What Servers Don't Want You To Know About Free Bread Baskets
One of the very best things about eating out at many restaurants is getting a warm basket of complimentary bread to dig into while you wait for your main course. Sometimes, the seemingly never-ending supply of doughy goodness is almost tastier than the entire meal itself. Unfortunately, you may want to think twice before enjoying it at whim. As it turns out, some restaurants may be serving you uneaten bread that's been recycled from another table.
That's right; those free herb breadsticks and garlic dinner rolls could be harboring a dirty — and unappetizing — secret in the form of germs.
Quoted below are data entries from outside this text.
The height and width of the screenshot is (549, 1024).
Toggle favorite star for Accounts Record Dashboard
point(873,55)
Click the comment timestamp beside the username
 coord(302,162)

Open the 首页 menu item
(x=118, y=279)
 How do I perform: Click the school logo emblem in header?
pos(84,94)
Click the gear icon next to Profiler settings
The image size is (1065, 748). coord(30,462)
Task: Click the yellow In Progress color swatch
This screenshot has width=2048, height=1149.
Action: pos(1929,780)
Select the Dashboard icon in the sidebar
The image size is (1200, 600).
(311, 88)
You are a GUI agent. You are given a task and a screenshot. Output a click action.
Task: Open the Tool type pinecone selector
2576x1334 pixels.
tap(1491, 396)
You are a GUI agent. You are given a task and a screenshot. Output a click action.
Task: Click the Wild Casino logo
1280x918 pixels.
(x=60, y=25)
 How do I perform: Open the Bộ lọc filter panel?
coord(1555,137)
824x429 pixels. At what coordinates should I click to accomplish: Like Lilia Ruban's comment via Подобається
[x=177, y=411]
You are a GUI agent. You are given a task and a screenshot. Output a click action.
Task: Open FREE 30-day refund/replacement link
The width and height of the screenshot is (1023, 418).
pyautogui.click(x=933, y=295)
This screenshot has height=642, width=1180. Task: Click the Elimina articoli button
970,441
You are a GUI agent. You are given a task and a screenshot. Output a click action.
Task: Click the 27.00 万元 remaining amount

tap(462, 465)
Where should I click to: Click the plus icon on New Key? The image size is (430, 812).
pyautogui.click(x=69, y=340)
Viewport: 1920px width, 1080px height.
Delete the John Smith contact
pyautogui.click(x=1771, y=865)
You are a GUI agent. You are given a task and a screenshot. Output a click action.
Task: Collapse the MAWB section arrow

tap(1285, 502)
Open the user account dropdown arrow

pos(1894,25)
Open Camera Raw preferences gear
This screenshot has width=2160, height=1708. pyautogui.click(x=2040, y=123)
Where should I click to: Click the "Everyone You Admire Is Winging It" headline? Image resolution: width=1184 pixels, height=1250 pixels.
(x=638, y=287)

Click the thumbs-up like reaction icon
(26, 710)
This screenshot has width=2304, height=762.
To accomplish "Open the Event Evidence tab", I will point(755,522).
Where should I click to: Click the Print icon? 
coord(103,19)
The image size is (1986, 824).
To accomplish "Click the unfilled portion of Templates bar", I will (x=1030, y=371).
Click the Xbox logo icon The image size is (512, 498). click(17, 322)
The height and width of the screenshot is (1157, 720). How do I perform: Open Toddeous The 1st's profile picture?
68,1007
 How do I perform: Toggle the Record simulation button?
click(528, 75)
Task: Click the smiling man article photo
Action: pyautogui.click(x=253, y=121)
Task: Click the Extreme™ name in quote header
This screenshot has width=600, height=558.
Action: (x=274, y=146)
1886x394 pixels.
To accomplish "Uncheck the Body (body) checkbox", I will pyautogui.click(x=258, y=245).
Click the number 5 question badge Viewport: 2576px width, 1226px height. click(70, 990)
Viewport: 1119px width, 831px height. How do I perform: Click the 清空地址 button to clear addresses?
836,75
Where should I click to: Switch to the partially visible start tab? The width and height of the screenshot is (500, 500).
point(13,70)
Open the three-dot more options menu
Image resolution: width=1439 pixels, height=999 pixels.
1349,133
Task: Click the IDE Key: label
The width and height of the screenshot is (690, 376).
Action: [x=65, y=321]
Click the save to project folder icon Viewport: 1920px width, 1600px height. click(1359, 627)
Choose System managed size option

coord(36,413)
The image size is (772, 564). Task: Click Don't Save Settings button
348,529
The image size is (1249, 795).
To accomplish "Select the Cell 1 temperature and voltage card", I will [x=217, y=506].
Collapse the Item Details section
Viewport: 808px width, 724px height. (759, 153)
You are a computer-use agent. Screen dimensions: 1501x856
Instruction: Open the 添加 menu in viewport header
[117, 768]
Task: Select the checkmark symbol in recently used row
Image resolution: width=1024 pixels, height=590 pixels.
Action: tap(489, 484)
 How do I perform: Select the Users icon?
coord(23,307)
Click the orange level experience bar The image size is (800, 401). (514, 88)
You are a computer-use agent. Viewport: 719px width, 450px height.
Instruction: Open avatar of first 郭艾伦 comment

Don't take it from us — just ask the servers, many of whom have sounded the alarm about the unsanitary practice of supplying patrons with leftover bread.
"A lot of the time, if you don't eat it all, it goes right back to the bread warmer," one alleged former restaurant worker wrote on Reddit. Another told The Takeout that their manager actually instructed them to reuse bread baskets. "[W]hen I went to throw [the bread basket] away at the diner, my manager told me to save the pieces that looked fine," the anonymous server said.
Chefs also say free bread may not be the freshest
Waiters aren't the only ones warning the public about how some restaurants may be serving re-used bread. Some chefs also say the complimentary goodies may not be so fresh after all. Just take it from the late Anthony Bourdain. Back in 2001, the legendary chef dished on a few of the restaurant industry's best-kept secrets, including what happens to leftover bread. "You've heard it before, and it probably horrified you. But yes, a lot of restaurants recycle their bread," he once told Oprah.
Bourdain noted that the main reason restaurants reuse uneaten bread boils down to what he calls the first rule of classical cooking: "Use everything, waste nothing." In 2018, George Mahe, dining editor for St. Louis Magazine, agreed with this take, further describing how cost factors came into play as restaurants didn't want any bread to go to waste. He shared an anecdote about how staffers in a restaurant he worked for many years ago were told to reheat uneaten rolls to serve, just as if they were fresh.
Should you pass the bread?
Granted, reusing bread is probably a less wasteful alternative to restaurants tossing it in the trash. Nevertheless, it's hard to deny the "ick" factor when it comes to chowing down on someone else's leftovers. Not to mention, reserving uneaten food to a different customer is a violation of local health ordinances. The Food and Drug Administration actually prohibits this due to the potential for health risks, such as foodborne illnesses.
Although it's difficult to know for sure whether or not a restaurant partakes in this unsanitary practice, many chefs agree that such a thing is unlikely today — especially post-coronavirus pandemic — for the same reason that salad bars are largely done away with. "Bread that has been served to a table and comes back into the kitchen is thrown out," Ande Pietoso, who helms a chain of Missouri-based Italian restaurants, affirmed in a story with St. Louis Magazine. In addition to being unsanitary, the chef added that reheated bread simply wouldn't taste as good — meaning you're probably safe to pass the bread in these cases.